4.) Make a trial run: This may seem excessive and overly cautious, but I’ve missed many appointments due to traffic, challenging routes, construction, inclement weather and/or just getting lost. It only takes one time of missing an appointment that you’ve waited six months to schedule before you cry your way home! Mapping out routes, alternate ways and short-cuts have proven to be an invaluable way of arriving at appointments on time. In addition to the actual location, you’ll need to navigate the logistics of parking, which can range from free valet parking to having to park blocks away from the actual location! Finally, do your homework! Some specialists have satellite locations where they see patients. For years, we trekked into NYC, fighting rush hour traffic, paying for expensive parking, walking two blocks and up several flights of stairs to see an eye specialist only to discover that he had an office 20 minutes from our house!

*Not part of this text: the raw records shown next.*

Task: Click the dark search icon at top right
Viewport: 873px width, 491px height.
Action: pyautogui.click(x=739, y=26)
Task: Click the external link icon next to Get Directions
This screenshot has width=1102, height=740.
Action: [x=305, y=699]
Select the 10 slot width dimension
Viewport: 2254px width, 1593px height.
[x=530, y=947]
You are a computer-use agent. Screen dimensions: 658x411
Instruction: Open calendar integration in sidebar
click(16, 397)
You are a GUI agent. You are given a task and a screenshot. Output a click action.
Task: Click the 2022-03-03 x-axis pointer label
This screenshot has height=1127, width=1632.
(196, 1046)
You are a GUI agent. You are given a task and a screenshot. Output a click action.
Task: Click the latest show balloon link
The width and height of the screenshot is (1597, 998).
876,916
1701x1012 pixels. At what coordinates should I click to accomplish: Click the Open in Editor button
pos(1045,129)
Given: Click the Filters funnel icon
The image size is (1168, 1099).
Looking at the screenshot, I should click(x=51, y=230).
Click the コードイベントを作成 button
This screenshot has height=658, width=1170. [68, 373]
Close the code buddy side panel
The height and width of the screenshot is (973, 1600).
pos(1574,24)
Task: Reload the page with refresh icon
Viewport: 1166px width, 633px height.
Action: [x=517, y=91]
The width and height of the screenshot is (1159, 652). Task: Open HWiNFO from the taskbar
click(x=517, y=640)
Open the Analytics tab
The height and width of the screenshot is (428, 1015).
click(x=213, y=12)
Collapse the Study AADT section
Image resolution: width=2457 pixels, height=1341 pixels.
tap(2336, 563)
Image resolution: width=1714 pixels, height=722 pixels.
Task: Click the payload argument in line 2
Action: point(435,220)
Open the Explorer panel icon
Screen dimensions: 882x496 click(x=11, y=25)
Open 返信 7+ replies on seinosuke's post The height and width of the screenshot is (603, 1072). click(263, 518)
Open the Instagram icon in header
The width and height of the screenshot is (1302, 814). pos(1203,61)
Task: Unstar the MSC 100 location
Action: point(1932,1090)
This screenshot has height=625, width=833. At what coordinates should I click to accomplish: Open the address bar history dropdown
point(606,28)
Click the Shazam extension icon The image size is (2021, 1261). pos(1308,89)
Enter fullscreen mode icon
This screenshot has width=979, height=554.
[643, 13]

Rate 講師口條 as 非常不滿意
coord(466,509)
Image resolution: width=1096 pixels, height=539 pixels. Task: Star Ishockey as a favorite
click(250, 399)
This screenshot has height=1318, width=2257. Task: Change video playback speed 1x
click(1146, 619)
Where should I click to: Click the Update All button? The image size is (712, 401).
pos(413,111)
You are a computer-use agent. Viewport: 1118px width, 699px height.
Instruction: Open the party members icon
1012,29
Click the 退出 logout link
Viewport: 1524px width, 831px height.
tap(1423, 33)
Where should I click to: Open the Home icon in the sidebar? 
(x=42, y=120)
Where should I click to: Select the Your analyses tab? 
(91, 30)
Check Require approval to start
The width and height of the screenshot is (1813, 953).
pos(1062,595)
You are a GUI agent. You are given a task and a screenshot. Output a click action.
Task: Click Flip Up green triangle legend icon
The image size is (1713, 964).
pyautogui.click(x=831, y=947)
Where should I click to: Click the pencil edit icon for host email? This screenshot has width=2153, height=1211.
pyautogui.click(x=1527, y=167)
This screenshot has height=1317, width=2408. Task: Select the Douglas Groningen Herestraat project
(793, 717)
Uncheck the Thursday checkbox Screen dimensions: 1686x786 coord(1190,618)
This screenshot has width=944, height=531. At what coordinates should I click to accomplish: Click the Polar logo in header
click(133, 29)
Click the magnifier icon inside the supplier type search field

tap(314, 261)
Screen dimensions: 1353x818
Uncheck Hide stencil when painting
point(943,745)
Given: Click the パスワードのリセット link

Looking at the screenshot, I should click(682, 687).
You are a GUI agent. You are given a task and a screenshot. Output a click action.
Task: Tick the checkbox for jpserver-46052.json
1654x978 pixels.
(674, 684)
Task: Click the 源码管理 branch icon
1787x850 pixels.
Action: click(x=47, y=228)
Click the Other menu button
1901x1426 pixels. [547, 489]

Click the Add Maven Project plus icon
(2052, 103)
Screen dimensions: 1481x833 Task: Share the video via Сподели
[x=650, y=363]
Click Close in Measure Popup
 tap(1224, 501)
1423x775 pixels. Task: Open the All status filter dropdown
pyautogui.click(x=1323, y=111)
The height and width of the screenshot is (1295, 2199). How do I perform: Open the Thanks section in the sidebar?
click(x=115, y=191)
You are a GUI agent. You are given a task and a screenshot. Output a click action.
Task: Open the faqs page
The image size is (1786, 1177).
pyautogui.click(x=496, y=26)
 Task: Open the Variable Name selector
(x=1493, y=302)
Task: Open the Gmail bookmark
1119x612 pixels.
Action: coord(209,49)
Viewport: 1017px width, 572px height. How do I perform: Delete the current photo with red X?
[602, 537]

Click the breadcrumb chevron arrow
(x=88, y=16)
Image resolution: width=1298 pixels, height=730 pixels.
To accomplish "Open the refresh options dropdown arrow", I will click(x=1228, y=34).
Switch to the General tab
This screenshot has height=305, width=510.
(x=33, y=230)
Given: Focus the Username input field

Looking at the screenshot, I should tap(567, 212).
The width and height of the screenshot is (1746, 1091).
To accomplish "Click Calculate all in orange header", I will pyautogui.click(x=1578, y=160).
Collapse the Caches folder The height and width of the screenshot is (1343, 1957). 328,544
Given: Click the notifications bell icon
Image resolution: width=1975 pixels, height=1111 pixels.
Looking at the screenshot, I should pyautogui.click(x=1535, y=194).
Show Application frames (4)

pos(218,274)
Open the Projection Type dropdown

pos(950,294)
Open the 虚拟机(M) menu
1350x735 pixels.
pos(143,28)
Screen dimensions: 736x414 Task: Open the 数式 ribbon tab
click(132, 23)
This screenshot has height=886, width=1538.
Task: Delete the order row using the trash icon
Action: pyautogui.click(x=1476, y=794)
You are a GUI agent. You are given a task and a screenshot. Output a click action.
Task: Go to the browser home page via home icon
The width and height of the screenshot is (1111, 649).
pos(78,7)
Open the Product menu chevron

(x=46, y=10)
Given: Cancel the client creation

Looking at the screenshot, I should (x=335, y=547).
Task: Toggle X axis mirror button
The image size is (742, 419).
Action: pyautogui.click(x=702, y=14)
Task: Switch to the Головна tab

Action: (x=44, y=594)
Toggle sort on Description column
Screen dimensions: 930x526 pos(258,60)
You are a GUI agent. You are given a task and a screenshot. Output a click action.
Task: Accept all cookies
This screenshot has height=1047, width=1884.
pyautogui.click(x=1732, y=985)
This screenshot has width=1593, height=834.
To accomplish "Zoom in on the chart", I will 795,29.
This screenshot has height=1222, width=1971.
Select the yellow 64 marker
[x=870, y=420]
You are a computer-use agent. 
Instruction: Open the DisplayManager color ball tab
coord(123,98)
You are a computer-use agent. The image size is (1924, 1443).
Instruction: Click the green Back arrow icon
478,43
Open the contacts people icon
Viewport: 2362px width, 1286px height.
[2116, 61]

5.) Listen, rinse and repeat: When this journey first began, I would often find myself having out of body experiences as the doctors would explain some of Evan’s conditions, diagnoses and co-morbid conditions. The words would become garbled and incomprehensible as my anxiety level heightened. It was all so incomprehensible and overwhelming. How could a little baby have so many conditions? How would we understand them all and most importantly how would we ever meet his ongoing and ever-changing needs? During visits to the multitude of specialists that we’ve seen, I’ve fainted, thrown up, cried, almost peed my paints, you name it, and I’ve experienced it! Receiving feedback or the results of an assessment (s) in a new and sterile environment from a complete stranger that could determine the supposed ( I say this as medicine is not an exact science and so much of what we’ve been told in regard to Evan not being able to reach certain milestones has not been true! Have faith!) future of your child can be immobilizing. In order to quell some of the soul-wrenching anxiety that I’ve experienced, I’ve learned to repeat back some of the information that I’ve been given in the form of a question: “So, if I understand you correctly, my son has spastic diplegic cerebral palsy, while it won’t continue to evolve, it will never be resolved, is that correct, doctor?“ I find that this strategy not only helps me remember what’s been said, it also provided additionally clarification should I not recall the information correctly. Many of the major hospitals are teaching hospitals and often have fellows and medical students accompany the specialists. I’ve always had great experiences within these settings, as I find the doctors spend with us during or visits and explain the information in greater detail.

Over the past 14 years, I’ve definitely developed some coping skills. One that has helped me tremendously is attempting to leave behind all of my fears and anxieties and just be ‘in the moment.’ Good, bad or otherwise, I know that we will get through it. With a little bit of help, preparation and a whole lot of hope and faith, you will too!